Erbaş'ın "profesör doktor" unvanına dikkat çeken Kılıç, "Çok şaşırtıcı gerçekten ama ilginç olan şu, profesör unvanına sahip olması. Bakıyoruz özgeçmişine Arapçayı ve Fransızcayı çok iyi bildiği yazıyor. Gerekli yabancı dil bilgisine sahip olmadan mı akademik unvanları elde etti?" sorusunu yöneltti.

'Öteden beri Arapçayı kutsarlar, yüceltirler'

Kılıç, sözlerini "İlaveten bunlar öteden beri Arapçayı kutsarlar, yüceltirler ve hatta zaman zaman da Türkçeyi küçümserler, aşağılarlar. Böyleyken kendi inanışları ve iddialarının aksine Arapça bilmiyor olmaları da gerçekten çok şaşırtıcı" diyerek sonlandırdı.

Erbaş geçtiğimiz yıllarda da "Günaydın" ve "Tünaydın" gibi ifadeleri hedef alarak, "Essalamü aleyna ve ala ibadillahissalihin" şeklinde selamlaşılması gerektiğini öne sürmüştü.

Erbaş’ın söz konusu iddialarının yer aldığı "Ramazan Günlükleri" isimli kitabının ilgili kısmı şöyle:

“Cahiliye döneminde birinin evine vardıkları zaman mahremiyete saygı göstermez, ‘Sabahınız hayat olsun’ gibi sözler söylerlerdi. Bizde bazı kimselerin kullandığı, ‘Günaydın, tünaydın’ ifadelerine benzer ifadelerdi bunlar” yorumunda bulunduğu öğrenildi.

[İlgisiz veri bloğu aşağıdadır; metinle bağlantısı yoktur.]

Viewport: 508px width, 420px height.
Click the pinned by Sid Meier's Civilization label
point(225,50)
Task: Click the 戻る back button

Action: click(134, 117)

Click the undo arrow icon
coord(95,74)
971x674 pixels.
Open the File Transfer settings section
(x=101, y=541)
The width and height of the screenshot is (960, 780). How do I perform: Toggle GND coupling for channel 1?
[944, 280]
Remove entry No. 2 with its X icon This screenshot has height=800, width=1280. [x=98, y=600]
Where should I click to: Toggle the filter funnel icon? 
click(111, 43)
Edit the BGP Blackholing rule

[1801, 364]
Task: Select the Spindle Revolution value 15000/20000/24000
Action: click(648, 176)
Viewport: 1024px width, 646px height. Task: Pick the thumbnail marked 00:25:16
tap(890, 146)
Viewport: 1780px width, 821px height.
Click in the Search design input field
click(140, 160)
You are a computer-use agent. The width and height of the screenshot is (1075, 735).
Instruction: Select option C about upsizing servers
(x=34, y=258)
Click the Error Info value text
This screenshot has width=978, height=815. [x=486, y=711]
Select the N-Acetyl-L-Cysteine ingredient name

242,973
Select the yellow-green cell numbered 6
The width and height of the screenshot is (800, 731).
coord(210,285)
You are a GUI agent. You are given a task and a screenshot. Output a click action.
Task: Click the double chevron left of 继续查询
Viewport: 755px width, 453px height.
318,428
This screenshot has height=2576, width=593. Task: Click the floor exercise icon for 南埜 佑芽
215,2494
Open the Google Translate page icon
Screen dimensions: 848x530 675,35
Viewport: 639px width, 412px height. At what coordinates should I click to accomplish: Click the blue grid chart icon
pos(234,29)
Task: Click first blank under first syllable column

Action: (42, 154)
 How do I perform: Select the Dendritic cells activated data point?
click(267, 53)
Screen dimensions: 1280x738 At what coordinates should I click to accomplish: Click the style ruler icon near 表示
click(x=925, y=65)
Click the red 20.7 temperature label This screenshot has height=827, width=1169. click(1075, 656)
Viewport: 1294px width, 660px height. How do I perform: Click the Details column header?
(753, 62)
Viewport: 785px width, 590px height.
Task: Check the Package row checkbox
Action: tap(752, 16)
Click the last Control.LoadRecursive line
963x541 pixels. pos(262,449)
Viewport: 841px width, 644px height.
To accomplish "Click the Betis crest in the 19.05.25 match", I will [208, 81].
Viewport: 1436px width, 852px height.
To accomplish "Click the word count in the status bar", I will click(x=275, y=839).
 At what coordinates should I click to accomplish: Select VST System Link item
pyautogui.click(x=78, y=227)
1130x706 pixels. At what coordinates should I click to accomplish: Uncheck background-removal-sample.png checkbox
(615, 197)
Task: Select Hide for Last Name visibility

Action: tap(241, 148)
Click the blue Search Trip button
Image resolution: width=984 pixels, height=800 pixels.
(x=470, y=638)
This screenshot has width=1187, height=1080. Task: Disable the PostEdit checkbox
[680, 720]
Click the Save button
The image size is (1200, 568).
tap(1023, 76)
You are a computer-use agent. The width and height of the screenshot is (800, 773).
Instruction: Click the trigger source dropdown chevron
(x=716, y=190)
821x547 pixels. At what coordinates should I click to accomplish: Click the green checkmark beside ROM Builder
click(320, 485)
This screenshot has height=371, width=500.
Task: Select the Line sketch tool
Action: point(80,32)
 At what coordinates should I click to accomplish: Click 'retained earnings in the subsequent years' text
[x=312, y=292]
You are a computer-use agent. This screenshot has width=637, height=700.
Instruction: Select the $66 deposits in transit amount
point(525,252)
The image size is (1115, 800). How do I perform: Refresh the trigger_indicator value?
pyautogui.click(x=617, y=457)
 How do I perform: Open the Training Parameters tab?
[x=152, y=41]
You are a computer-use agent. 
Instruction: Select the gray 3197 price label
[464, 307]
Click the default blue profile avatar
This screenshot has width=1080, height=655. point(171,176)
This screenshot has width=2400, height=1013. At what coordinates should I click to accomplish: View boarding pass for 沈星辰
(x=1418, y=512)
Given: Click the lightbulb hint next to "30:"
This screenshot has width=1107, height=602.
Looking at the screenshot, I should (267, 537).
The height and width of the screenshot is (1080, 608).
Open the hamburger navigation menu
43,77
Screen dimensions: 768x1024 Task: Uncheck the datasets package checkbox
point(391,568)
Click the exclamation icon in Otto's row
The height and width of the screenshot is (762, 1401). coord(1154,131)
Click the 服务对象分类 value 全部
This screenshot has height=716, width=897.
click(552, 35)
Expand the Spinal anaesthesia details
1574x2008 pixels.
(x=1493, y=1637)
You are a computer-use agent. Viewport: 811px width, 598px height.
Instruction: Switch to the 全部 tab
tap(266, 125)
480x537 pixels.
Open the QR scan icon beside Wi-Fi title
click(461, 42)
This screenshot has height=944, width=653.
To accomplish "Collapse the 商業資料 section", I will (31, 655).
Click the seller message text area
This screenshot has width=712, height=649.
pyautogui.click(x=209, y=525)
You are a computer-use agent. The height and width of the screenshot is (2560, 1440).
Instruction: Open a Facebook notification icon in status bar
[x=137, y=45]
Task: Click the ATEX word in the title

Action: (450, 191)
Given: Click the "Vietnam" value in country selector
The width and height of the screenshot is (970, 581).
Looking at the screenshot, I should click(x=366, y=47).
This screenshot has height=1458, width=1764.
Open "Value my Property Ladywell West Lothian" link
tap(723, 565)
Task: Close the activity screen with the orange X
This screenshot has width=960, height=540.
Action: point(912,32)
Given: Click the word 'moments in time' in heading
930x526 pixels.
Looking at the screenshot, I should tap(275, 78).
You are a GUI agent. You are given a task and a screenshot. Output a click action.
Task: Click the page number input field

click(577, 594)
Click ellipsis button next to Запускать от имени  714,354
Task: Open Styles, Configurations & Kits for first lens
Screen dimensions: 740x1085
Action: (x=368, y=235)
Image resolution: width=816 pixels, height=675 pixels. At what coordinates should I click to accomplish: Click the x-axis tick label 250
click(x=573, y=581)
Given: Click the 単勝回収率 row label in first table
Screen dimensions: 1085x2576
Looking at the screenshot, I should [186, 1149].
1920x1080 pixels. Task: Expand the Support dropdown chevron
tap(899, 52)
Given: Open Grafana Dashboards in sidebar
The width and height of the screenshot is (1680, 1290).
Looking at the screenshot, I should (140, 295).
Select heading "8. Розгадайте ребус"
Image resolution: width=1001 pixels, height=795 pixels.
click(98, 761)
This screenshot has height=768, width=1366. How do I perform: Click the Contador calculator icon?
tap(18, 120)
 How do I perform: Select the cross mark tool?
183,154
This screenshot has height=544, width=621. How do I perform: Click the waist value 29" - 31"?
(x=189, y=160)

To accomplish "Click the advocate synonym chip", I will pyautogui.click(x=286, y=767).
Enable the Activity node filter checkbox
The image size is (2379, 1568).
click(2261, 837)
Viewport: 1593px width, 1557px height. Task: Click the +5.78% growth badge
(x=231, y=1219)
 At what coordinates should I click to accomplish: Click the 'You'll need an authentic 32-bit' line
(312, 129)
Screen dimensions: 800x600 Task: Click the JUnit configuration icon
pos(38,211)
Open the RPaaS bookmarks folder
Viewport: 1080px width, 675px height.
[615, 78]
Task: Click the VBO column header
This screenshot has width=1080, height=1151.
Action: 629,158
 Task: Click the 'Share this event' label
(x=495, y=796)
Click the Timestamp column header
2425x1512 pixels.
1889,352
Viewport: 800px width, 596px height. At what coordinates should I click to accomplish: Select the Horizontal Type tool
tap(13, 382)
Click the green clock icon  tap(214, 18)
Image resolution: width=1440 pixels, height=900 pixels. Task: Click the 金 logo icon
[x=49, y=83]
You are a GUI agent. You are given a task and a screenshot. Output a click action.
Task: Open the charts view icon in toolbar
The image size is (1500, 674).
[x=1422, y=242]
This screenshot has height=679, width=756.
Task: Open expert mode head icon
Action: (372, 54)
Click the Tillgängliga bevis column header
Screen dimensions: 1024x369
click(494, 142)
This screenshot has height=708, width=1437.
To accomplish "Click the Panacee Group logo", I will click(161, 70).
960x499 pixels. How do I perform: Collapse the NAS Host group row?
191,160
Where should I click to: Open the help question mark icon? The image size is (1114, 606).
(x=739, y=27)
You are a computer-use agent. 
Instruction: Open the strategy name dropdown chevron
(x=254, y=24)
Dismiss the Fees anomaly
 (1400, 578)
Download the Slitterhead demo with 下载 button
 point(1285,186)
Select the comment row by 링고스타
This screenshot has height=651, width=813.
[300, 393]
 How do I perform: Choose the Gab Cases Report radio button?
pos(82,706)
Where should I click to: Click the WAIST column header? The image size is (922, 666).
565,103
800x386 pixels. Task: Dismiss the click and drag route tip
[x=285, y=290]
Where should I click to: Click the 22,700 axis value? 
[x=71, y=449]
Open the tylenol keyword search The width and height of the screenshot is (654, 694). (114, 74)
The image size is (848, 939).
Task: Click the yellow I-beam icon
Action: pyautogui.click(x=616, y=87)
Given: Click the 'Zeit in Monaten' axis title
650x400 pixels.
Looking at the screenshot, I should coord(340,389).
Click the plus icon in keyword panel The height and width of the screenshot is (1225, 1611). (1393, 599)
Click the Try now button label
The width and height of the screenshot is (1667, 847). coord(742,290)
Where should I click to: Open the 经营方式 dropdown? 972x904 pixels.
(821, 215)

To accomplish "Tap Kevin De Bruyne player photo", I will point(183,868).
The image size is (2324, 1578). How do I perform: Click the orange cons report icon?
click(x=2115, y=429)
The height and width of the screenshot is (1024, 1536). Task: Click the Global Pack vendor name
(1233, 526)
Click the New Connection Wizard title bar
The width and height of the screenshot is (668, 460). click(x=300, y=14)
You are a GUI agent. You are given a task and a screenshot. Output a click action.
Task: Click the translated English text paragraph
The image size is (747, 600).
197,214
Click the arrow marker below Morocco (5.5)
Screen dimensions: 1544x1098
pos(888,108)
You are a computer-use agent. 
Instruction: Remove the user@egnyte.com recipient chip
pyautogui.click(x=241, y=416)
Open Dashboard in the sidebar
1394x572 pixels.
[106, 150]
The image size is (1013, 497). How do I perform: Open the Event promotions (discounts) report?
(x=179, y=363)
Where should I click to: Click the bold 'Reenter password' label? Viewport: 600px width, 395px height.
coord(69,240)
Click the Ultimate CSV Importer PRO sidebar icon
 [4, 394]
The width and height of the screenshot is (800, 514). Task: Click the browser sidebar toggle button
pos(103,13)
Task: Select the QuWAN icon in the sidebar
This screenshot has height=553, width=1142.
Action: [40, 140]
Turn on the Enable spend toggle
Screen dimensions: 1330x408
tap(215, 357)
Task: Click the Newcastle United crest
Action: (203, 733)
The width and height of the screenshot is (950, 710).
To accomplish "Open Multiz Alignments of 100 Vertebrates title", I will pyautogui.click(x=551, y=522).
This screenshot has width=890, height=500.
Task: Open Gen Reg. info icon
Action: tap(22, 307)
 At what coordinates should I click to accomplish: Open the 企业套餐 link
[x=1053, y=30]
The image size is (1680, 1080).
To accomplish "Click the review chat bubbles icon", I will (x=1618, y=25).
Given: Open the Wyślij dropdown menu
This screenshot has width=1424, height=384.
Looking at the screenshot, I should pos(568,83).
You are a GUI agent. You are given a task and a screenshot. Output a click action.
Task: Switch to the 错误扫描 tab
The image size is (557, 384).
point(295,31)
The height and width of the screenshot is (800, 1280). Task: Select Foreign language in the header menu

Esasında ayete göre, (Alıntı yaptığı ayete atıf yaparak) evde kimse olmasa bile giren kimsenin kendi kendine selam vermesi gerekir. Bu durumda verilecek selamın tıpkı namazın tahhiyatında olduğu gibi, ‘Essalamü aleyna ve ala ibadillahissalihin’ şeklinde olması gerektiği belirtilmektedir.”